18º domingo del Tiempo ordinario – C.
1ª lectura
1,2¡Vanidad
de vanidades
—dice Qohélet—,
vanidad de vanidades, todo es vanidad!
2,21 Hay
personas que trabajan con sabiduría, ciencia y provecho, y han de dejar lo suyo
a quien no lo trabaja. También esto es vanidad y un gran mal.
22 Entonces
¿qué saca el hombre de todo su trabajo y del empeño que su corazón pone bajo el
sol?, 23 pues pasa todos los días dolorido y contrariado, y su
corazón ni siquiera reposa por la noche. También esto es vanidad.

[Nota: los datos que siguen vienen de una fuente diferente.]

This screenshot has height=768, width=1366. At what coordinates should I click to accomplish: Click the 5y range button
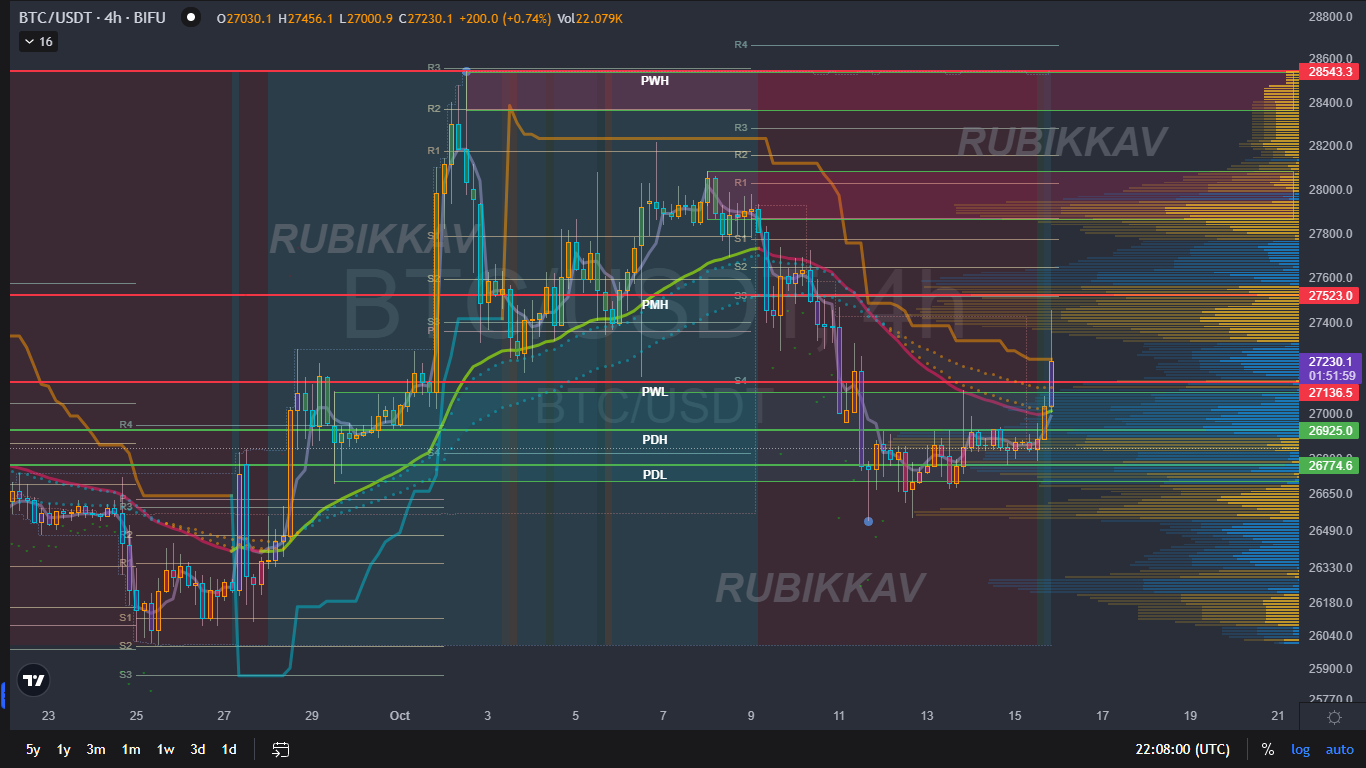click(32, 748)
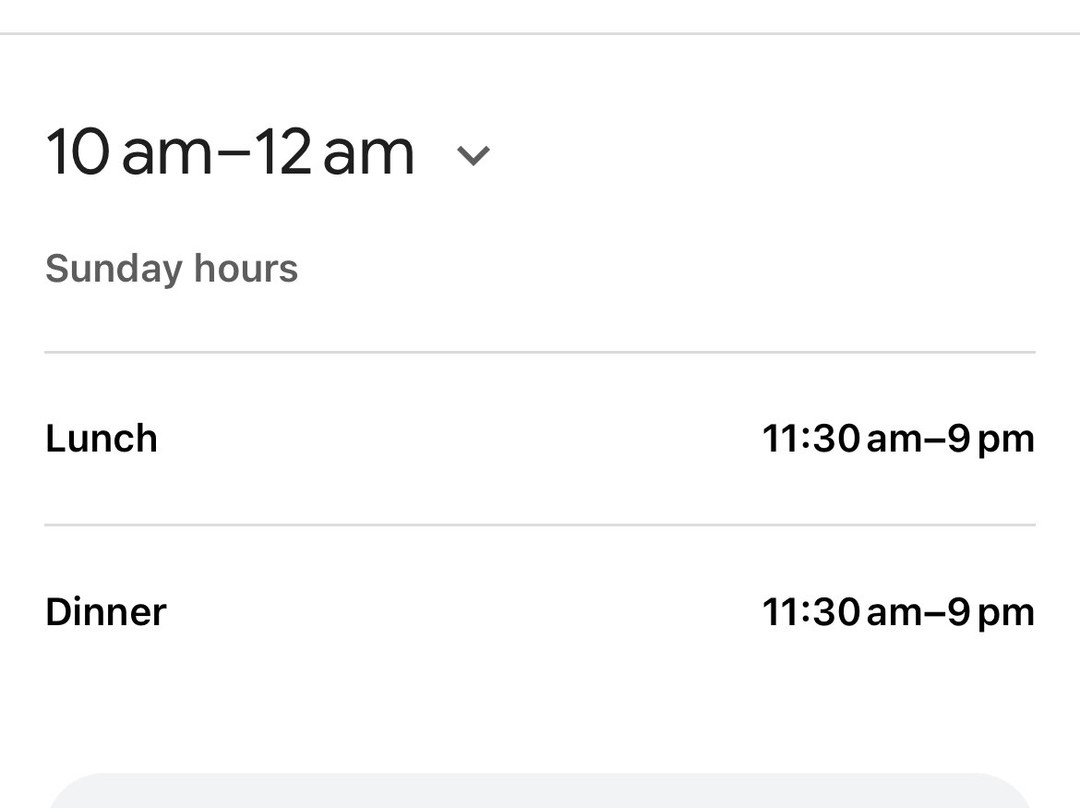This screenshot has width=1080, height=808.
Task: Click the topmost horizontal divider line
Action: pos(540,34)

El libro del Eclesiastés (Qohélet) comienza y termina casi con las
mismas palabras: «¡Vanidad de vanidades...» (v. 2; cfr 12,8). En esa frase se
sintetiza de modo admirable la idea central de la obra y se expresa la
valoración que merecen al autor sagrado las realidades del mundo y los frutos
del esfuerzo humano, incluido el hallazgo de una sabiduría superficial que no
está de acuerdo con los datos evidentes de la experiencia. La raíz hebrea del
término que traducimos como «vanidad» significa algo así como «vapor», «aire»,
«vaho», y connota la idea de inconsistencia, ilusión, irrealidad. Algunos la
relacionan con otra raíz que significa «huidizo», «evanescente», en el sentido
de incomprensible para el hombre, y éste es ciertamente un aspecto presente a
lo largo del libro. «Vanidad de vanidades» es la forma hebrea de superlativo,
como «Cantar de los cantares».
Al leer este libro conviene tener presente que el autor es un maestro
judío, buen conocedor de la Ley
y de la tradición sapiencial de Israel, que ante la irrupción en Judea de
diversas corrientes de pensamiento procedentes de la cultura griega se plantea
con radicalidad si la respuesta sobre el valor de las acciones humanas, y su
retribución según aquella tradición israelita, es válida; o si lo son las
propuestas hedonistas y al margen de Dios propugnadas por los filósofos griegos
en las plazas y en las calles. Qohélet no va a dejar en pie ni una ni otra. Con
una considerable dosis de realismo cuestiona las doctrinas y enfoques vitales
que han prendido en la gente y rompe falsas certezas. Sus palabras no
manifiestan una actitud escéptica ante la capacidad humana de conocer, sino
ante los intentos de los que buscan alcanzar la sabiduría sin ir a la raíz de
la realidad de la vida. «El Eclesiastés explica la constitución particular de
las cosas, y nos manifiesta y hace presente la vanidad de cuanto hay en el
mundo, para que entendamos que no son dignas de ser apetecidas las cosas que
son transitorias y para que comprendamos que no debemos dirigir nuestra
atención a las cosas fútiles o de ninguna entidad» (S. Basilio, In principium Proverbiorum 1).